Pull every line that holds the word "computer" from the entries.

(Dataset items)
....................

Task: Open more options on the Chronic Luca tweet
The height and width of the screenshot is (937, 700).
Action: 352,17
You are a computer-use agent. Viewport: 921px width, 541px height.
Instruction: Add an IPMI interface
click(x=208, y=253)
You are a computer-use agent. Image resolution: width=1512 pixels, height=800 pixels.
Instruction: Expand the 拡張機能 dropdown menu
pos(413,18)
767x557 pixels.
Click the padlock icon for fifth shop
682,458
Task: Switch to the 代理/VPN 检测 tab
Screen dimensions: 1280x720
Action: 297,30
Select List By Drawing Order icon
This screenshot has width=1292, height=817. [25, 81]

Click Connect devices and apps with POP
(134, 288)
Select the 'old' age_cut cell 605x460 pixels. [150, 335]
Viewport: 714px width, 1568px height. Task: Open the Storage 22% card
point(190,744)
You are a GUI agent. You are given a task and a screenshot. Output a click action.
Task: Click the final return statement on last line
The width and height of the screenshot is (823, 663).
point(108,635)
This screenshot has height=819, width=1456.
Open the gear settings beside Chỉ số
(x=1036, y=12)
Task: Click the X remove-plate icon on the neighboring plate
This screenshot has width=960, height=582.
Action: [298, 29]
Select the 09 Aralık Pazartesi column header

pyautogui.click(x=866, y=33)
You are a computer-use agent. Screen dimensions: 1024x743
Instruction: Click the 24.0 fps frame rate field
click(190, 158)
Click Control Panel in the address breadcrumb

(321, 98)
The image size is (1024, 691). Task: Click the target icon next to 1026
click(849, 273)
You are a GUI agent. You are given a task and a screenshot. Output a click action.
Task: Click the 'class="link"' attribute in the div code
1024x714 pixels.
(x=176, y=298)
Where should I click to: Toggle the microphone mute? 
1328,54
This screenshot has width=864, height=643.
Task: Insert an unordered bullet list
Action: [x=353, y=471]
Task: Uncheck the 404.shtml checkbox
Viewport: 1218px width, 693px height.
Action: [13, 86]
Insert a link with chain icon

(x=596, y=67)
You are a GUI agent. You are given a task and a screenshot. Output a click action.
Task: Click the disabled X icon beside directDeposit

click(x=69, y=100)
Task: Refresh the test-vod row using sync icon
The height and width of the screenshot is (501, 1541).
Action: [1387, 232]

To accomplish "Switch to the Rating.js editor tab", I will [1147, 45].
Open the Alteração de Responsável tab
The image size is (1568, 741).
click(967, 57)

....................

Output below:
You are a computer-use agent. Viewport: 921px width, 541px height.
You are a computer-use agent. Image resolution: width=1512 pixels, height=800 pixels.
You are a computer-use agent. Screen dimensions: 1024x743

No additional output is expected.